Il mio foglietto, in questo senso, è un tentativo di rendersi presenti.
Scrivere quel pensiero è stato come dire: “Io sono qui, vedo, ricordo.” Non è un gesto eroico, non è qualcosa di grande. È piccolo, fragile, come il foglio stesso. Ma proprio per questo lo ritengo autentico. Guardando la fotografia, mi colpisce il contrasto tra ciò che è opera mia e ciò che non lo è.
Il binario non è mio. La rosa neanche. La storia che quel luogo porta con sé non è mia. Eppure, in qualche modo, mi riguarda. Non posso appropriarmene, non posso comprenderla fino in fondo, ma posso entrarci in relazione. Il foglietto è il punto in cui questa relazione diventa concreta. È il punto in cui il mio presente incontra quel passato.
Ed è così che il foglietto porta una sensazione complessa: una forma di rispetto misto a impotenza.
C’è rispetto, perché quel luogo impone silenzio, attenzione, consapevolezza. Non è un posto in cui si può essere superficiali. Ma c’è anche impotenza, perché nessun gesto, nessuna parola, può davvero essere all’altezza di ciò che è accaduto. Il foglietto sta lì, piccolo e leggero, su un pezzo di ferro che ha visto passare l’orrore. È inevitabilmente inadeguato. Eppure, è necessario.
La presenza della rosa, lasciata da qualcun altro, rende forte questa sensazione.
Se fosse stata mia, sarebbe stata un gesto chiuso, completo. Invece, così, è aperto. È incompleto. È come una frase iniziata da qualcuno e continuata da qualcun altro. La rosa diventa il segno di un’emozione già espressa, il mio foglietto quello di un’emozione che si aggiunge. Insieme, creano una catena di significati, una sorta di memoria condivisa, assemblata da gesti anonimi.
Il sassolino, appoggiato sopra il foglietto, ha una funzione diversa. A differenza del foglio, che può volare via, il sasso pesa. Tiene fermo. È un oggetto semplice ma in un certo senso è ciò che impedisce al mio pensiero di scomparire subito. Ma è anche qualcosa di più: richiama l’idea di permanenza, di memoria che resta. Accanto alla fragilità del foglietto, introduce una dimensione più stabile, più duratura. Eppure, anche il sasso centra luogo.
Tutto, in quella fotografia, è piccolo rispetto ai binari. E forse è proprio questo il punto. Non si tratta di competere con la grandezza della storia, ma di riconoscere la propria misura. Il foglietto non pretende di spiegare, di raccontare, di rappresentare. Esiste, e basta è un gesto.

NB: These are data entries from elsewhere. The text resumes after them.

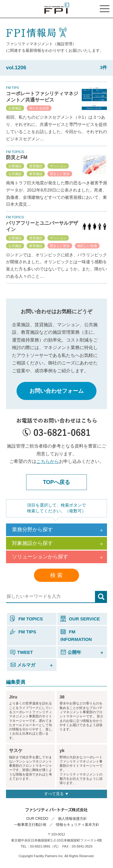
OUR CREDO (37, 818)
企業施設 (15, 108)
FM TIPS (23, 631)
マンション (58, 166)
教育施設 (36, 174)
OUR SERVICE (80, 619)
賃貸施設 (36, 166)
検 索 (56, 575)
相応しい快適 (87, 246)
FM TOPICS (26, 619)
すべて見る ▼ (56, 794)
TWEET (21, 652)
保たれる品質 (39, 108)
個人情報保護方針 (72, 818)
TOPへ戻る (57, 482)
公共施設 (15, 174)
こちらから (47, 461)
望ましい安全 (60, 174)
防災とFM (16, 157)
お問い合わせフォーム (57, 391)
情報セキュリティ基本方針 (77, 825)
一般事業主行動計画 (30, 825)
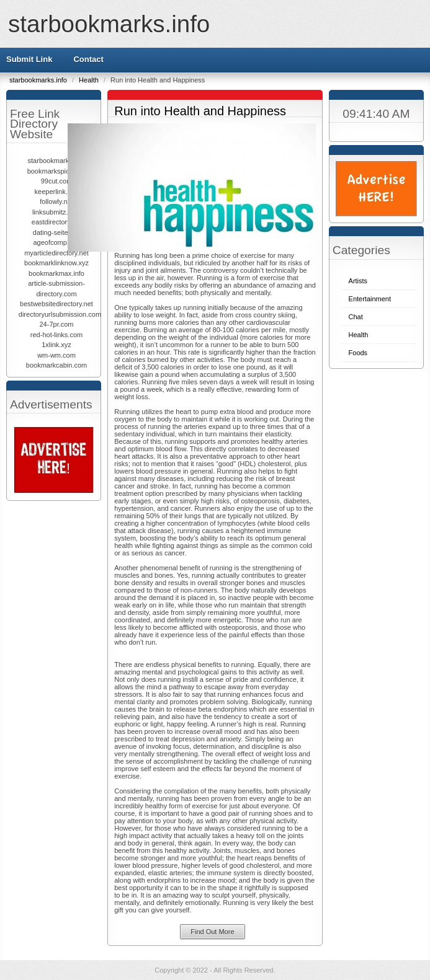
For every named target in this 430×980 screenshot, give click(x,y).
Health (89, 80)
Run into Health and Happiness (200, 111)
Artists (358, 281)
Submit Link (29, 59)
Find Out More (212, 932)
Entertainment (370, 299)
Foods (358, 353)
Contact (88, 59)
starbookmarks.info (109, 24)
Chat (356, 317)
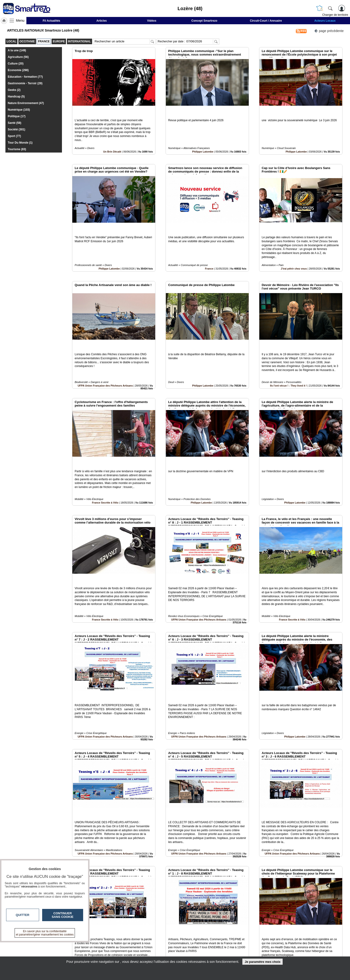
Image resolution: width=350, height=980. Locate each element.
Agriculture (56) (18, 57)
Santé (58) (14, 123)
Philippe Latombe (203, 141)
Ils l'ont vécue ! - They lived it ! (288, 354)
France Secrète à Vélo (105, 460)
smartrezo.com (75, 945)
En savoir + (146, 949)
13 (198, 927)
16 (215, 927)
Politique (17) (16, 116)
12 (193, 927)
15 (209, 927)
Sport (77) (14, 136)
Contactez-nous (150, 943)
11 (187, 927)
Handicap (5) (16, 96)
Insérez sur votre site (325, 901)
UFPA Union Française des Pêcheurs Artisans (105, 354)
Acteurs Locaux (325, 21)
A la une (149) (17, 50)
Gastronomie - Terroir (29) (25, 83)
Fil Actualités (51, 21)
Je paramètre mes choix (262, 962)
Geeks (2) (14, 90)
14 (204, 927)
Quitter (22, 915)
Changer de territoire (335, 15)
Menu (20, 21)
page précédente (329, 30)
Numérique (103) (19, 110)
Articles (101, 21)
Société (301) (16, 129)
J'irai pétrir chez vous (294, 247)
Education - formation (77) (25, 76)
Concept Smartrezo (204, 21)
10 (182, 927)
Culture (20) (16, 64)
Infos (226, 943)
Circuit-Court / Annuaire (266, 21)
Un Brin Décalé (112, 141)
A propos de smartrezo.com (158, 954)
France (209, 247)
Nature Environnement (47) (25, 103)
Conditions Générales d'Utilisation (237, 949)
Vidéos (151, 21)
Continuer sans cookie (62, 915)
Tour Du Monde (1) (20, 143)
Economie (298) (18, 70)
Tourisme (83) (17, 149)
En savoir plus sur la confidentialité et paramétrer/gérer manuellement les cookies (45, 933)
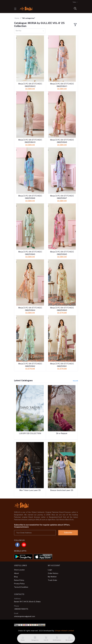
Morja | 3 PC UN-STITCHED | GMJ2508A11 (62, 85)
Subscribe (68, 532)
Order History (53, 573)
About (16, 573)
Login (50, 570)
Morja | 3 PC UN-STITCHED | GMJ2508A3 (62, 309)
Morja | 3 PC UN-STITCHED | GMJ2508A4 (30, 309)
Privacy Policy (19, 584)
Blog (16, 577)
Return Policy (19, 580)
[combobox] (30, 31)
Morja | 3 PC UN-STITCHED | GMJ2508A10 (30, 141)
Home (17, 18)
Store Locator (19, 570)
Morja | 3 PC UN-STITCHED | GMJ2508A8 (30, 197)
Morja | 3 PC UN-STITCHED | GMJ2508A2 (30, 365)
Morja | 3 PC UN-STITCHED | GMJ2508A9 (62, 141)
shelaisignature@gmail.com (24, 616)
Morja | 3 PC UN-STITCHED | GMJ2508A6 (30, 253)
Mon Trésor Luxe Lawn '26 (30, 490)
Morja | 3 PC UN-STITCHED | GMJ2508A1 (62, 365)
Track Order (52, 580)
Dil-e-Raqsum (62, 434)
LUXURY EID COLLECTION (30, 434)
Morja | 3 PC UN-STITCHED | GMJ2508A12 (30, 85)
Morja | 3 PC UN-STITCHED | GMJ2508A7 (62, 197)
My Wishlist (52, 577)
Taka (74, 2)
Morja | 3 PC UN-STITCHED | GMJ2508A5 (62, 253)
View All (75, 381)
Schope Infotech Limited (64, 630)
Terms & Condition (21, 587)
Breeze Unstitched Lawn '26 (62, 490)
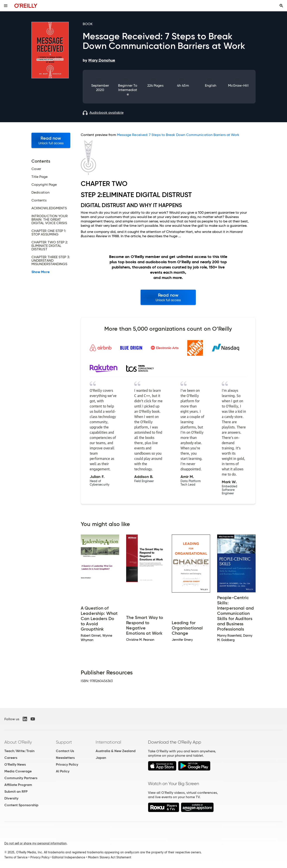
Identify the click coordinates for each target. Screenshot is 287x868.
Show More (40, 272)
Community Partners (21, 778)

Se penso alla sensazione che questa fotografia mi restituisce, è una forma di silenzio pieno. Non è un silenzio vuoto, ma un silenzio carico di significato. Un silenzio in cui ogni dettaglio parla senza bisogno di parole. Il mio pensiero scritto, paradossalmente, fa parte di questo silenzio. Non lo rompe, lo accompagna.

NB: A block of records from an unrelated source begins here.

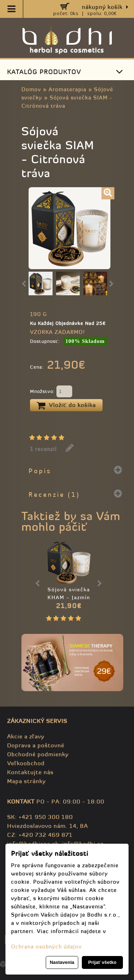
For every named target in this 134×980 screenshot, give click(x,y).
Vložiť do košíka (66, 406)
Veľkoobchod (26, 763)
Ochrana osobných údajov (46, 947)
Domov (31, 89)
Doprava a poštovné (36, 745)
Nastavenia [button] (62, 962)
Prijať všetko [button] (102, 962)
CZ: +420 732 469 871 (40, 835)
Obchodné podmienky (38, 754)
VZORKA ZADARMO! (57, 332)
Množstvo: (51, 392)
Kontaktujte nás (30, 772)
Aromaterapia (68, 89)
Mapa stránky (26, 781)
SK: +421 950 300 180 (40, 817)
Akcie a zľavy (26, 736)
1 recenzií (43, 449)
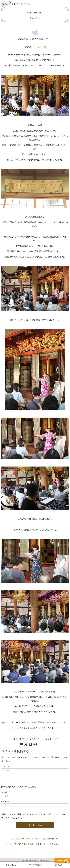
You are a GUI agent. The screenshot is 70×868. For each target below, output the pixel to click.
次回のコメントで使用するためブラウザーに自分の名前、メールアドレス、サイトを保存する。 (33, 816)
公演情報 (35, 865)
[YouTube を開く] (21, 744)
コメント (5, 767)
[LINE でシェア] (30, 744)
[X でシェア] (26, 744)
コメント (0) (41, 47)
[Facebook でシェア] (40, 744)
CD (58, 865)
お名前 (4, 793)
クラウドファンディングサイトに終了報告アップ (36, 839)
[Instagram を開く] (35, 745)
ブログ (11, 865)
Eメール (5, 802)
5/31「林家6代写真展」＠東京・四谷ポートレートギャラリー (34, 844)
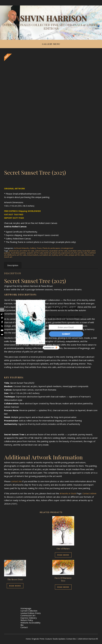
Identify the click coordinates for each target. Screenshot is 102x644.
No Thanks (65, 340)
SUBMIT (66, 334)
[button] (64, 308)
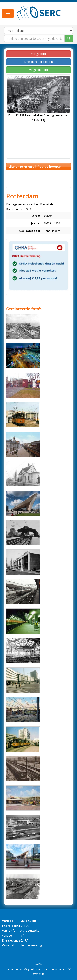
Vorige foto (38, 54)
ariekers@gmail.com (27, 969)
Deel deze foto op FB (38, 62)
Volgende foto (38, 70)
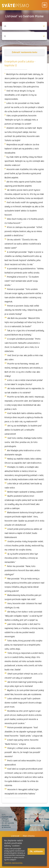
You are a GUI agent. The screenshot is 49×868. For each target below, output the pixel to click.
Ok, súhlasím (36, 851)
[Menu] (45, 5)
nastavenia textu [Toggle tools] (24, 52)
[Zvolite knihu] (24, 26)
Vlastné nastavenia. (13, 863)
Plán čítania (29, 836)
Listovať (15, 836)
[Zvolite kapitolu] (24, 36)
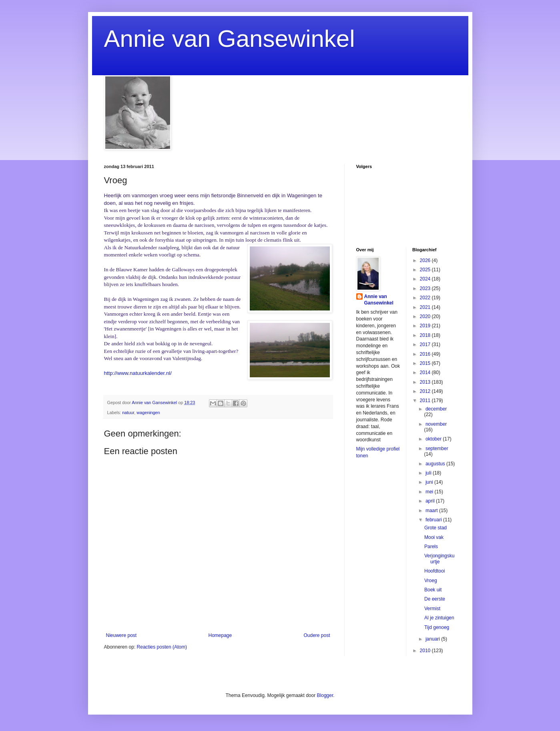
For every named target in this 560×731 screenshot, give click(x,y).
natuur (128, 413)
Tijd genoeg (437, 627)
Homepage (220, 635)
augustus (436, 464)
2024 (426, 279)
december (436, 409)
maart (432, 511)
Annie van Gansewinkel (229, 38)
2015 (426, 363)
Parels (431, 547)
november (436, 424)
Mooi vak (434, 537)
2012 (426, 391)
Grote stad (436, 528)
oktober (434, 439)
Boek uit (433, 590)
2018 (426, 335)
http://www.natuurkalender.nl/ (138, 373)
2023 (426, 288)
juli (429, 473)
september (437, 449)
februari (434, 520)
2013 (426, 382)
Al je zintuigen (439, 618)
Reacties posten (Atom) (162, 647)
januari (433, 639)
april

In un certo senso, il foglietto è anche un limite, perché rappresenta il punto oltre il quale non si può andare. Le parole si fermano lì. Non possono entrare davvero in ciò che è stato. Possono solo restare sopra, appoggiate sul ferro. E forse è giusto così. Ci sono luoghi in cui capire tutto non è possibile, e forse neanche necessario. Ciò che conta è riconoscere, ricordare, non dimenticare.

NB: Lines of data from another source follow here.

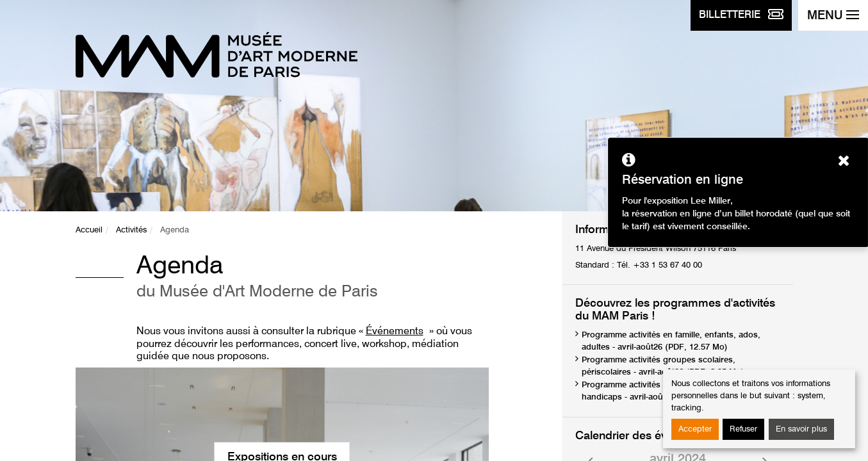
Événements (395, 332)
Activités (131, 230)
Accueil (89, 230)
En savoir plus (801, 429)
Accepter (695, 429)
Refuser (743, 429)
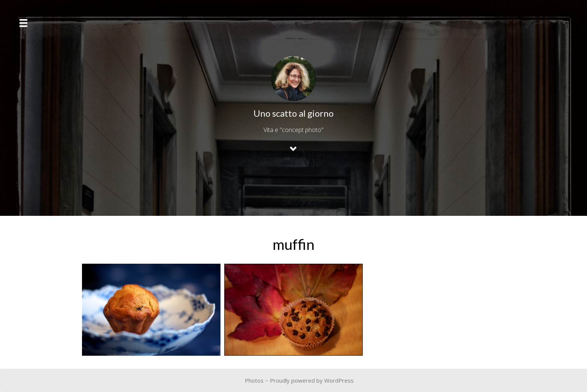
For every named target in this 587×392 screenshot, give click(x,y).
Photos (254, 380)
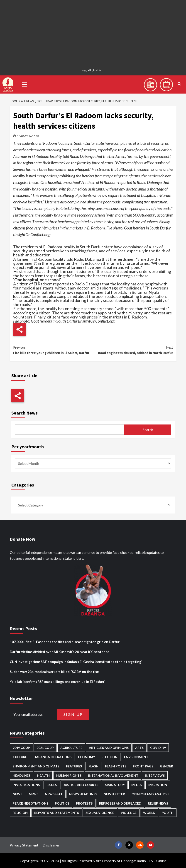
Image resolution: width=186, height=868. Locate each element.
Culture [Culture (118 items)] (20, 757)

Capire quello che è stato fatto vorrebbe dire essere in grado di trovare una spiegazione, che invece non esiste.
La fotografia, allora, diventa il modo per fissare un momento in cui il passato e il presente si incontrano, in cui un gesto anonimo (la rosa) incontra un gesto personale (il mio foglietto), in cui una memoria condivisa si intreccia con una individuale.
E forse, alla fine, è proprio questo il senso più profondo di questa scena.
Non spiegare, non raccontare tutto, ma esserci. Lasciare un segno, anche piccolo. Sapendo che potrebbe scomparire, ma scegliendo comunque di farlo.